Noble Corporation (NE) is the second-largest public offshore drilling company after Transocean (RIG). Noble’s shares are cheap and offer multi-bagger upside amid a sustained recovery in the offshore drilling market. Its dividend is sustainable and offers an attractive feature for investors who want to be paid to wait during the offshore drilling recovery. Despite these attractive features, the shares offer less appreciation potential than their offshore peers due to Noble's relatively low operating and financial leverage.

Noble’s fleet consists of 14 seventh-generation drillships, three sixth-generation drillships, eight semisubmersibles, and 13 jackups, for a total fleet of 38 vessels. Two of the company’s floaters and two jackups are currently inactive.

Add Noble to the list of offshore drillers that went bust in the 2021-2022 period. The company entered bankruptcy on July 1, 2020, after the Covid downturn slowed offshore drilling activity and sparked a price war among offshore drillers.

Noble emerged from bankruptcy on February 4, 2021. Shortly thereafter, it acquired Pacific Drilling in 2021 and Maersk Drilling in 2022.

On September 4, 2024, Noble closed its acquisition of Diamond Offshore. Diamond's fleet was smaller than Noble’s and more heavily concentrated in seventh-generation floaters, which are among the highest-spec deepwater vessels.

Noble’s current fleet is well diversified by rig category, with vessels also diversified geographically throughout the world’s offshore oil-producing regions, as shown below.

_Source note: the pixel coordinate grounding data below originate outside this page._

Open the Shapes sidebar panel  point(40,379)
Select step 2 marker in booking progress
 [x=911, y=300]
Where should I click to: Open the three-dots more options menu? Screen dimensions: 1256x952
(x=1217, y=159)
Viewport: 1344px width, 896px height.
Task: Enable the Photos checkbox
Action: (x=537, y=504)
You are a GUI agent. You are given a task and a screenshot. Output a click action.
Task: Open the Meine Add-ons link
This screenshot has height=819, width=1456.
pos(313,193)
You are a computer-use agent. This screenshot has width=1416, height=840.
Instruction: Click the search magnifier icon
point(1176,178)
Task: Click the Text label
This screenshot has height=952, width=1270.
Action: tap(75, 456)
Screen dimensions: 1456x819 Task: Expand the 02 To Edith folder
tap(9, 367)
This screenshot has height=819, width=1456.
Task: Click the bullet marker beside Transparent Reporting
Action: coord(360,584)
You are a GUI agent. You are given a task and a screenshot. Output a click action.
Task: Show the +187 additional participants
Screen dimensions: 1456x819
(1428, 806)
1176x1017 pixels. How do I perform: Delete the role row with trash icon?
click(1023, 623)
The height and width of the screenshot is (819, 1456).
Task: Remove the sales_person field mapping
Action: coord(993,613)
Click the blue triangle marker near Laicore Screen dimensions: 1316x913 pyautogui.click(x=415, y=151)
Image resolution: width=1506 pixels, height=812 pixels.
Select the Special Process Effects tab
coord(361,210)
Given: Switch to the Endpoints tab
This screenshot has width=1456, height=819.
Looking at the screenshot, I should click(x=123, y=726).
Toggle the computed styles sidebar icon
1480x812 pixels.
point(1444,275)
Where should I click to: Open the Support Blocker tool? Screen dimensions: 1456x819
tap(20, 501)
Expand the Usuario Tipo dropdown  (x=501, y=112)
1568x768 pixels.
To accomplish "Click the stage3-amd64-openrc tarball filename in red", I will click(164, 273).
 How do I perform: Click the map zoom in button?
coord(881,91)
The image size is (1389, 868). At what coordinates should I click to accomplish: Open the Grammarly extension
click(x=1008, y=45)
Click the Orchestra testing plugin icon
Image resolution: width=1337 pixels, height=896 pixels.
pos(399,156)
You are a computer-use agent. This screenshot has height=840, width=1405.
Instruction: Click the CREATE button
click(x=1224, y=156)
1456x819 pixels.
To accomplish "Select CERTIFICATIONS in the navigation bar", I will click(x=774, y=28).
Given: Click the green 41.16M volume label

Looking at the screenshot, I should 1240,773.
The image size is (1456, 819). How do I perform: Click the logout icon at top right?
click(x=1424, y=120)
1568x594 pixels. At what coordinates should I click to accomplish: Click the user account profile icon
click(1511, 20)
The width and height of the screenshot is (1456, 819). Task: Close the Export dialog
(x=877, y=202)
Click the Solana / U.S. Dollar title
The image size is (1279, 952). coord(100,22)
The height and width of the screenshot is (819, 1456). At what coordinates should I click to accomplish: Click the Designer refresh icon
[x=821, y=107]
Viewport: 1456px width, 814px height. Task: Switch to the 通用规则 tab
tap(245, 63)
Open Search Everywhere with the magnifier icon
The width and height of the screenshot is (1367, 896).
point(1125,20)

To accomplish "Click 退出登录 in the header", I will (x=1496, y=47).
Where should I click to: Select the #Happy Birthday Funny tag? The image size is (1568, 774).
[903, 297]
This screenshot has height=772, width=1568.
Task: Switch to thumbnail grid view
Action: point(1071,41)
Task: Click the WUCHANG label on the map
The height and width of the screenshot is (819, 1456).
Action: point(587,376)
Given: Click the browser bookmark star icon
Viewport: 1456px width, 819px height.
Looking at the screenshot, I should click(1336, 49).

Source: Noble Corporation February 2025 Investor Presentation.

What Sets Noble Apart

Noble is one of the few dividend payers in the offshore drilling space. Its peers lack the cash flow profile to realistically sustain a dividend. Some are too highly leveraged to pay a dividend. Borr Drilling (BORR) had paid a dividend but announced on Wednesday that its dividend would be eliminated to improve liquidity and capital allocation optionality vis-à-vis its large debt load.

Noble’s management stated on the company’s first-quarter earnings conference call that it intends to defend the company's $0.50 quarterly dividend, which yields an attractive 8.6% on Noble’s $23.30 stock price. That said, the company is not likely to cover its dividend from operating cash flow alone in 2025, even if it hits management’s annual EBITDA guidance for the year of approximately $1 billion.